Believe me, I understand why people like it. You can quickly and easily let someone know you’re on your way, running late, whatever. I get it. And in the beginning, I thought it was sort of cool that our birth mom texted (that’s not even a real word!) me at least once a week throughout her pregnancy, and really cool that she texted me during labor (“getting ready 2 push…”). No joke. (Though I later found out that the text reading: “In delivery, head almost out” was actually written by the birth father, it was still cool.)
But now our son is four months old and I’m still getting texts. Several texts a week. And if I don’t respond within a couple of hours, I get the same text again.
People who know me well know I’m not a cell phone user. I basically have it for emergencies. I prefer good, ol’ fashion communication; you know, talking on the (land line) phone or face to face. Even emailing. So this texting several times a week (several texts per exchange, of course) is making me crazy. But more importantly, it’s turned my four year old daughter into a texting maniac.
Using a piece of paper, her plastic princess phone (*groan* given to her by our neighbor), or even her palm, our daughter texts her (make believe) sister, her “boyfriend” as she calls him (the 14 year old, yes 14, next door that she has a crush on), or even our son’s birth mom.

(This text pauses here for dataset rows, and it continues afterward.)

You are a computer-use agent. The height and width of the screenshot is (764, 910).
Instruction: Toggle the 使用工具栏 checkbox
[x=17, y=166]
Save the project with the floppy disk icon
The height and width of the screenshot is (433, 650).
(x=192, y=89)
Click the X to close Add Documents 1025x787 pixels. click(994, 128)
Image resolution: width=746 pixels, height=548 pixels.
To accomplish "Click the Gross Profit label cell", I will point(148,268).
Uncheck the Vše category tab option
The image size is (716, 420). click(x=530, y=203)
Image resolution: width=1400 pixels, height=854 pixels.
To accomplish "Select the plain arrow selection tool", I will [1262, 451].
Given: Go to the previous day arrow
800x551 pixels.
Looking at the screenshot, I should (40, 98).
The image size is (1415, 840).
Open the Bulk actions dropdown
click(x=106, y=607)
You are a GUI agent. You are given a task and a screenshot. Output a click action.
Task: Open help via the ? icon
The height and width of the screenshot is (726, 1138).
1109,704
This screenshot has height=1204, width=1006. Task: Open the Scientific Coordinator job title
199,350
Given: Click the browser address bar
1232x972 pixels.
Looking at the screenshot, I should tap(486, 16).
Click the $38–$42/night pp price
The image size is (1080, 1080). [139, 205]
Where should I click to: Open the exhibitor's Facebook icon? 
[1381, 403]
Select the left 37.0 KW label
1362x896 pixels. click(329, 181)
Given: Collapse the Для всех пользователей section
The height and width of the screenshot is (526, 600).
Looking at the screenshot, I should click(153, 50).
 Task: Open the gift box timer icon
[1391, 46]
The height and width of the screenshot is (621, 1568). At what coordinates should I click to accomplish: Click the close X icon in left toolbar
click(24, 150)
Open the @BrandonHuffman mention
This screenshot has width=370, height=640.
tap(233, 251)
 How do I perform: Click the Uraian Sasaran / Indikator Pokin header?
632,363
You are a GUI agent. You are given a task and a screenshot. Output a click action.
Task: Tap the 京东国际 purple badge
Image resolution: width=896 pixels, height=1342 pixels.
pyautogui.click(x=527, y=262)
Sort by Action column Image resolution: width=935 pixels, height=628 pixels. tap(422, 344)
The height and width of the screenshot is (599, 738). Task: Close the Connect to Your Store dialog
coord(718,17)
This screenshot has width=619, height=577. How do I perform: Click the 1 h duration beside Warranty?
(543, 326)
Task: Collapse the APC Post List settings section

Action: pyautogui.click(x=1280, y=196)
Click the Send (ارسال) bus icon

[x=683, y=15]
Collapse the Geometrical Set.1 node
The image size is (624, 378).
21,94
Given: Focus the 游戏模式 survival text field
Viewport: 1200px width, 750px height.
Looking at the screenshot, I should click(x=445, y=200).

She does this at the dinner table, in her bedroom, in the car. At first it was kind of cute. Look at our daughter, all grown up and texting, I’d said to my husband.
But that’s just it. “All grown up” at four. Call me old fashioned, call me behind the times. Whatever. Pre-teen, teen, young adult—it comes at you fast. The longer I can keep my kid a kid, the better in my opinion.
Yeah, it’s just texting, what’s the harm? It’s not so much the “harm.” It’s just that I want to raise children that interact and engage with others, not bury their noses in cell phones, texts, computers, video games. They can bury their noses in books, that’s cool with me.
Okay, it seems I’ve gotten a bit preachy; not my intent. (sorry!) My daughter takes her cue from me and here’s what’s on my list for 2010: less texting, more talking.
Though I will admit, I think it’ll be pretty cool for our son to read all the texts his birth mom sent during the three months prior to his arrival (I’m writing them out and saving them in his baby book). Oh how the adoption times have changed!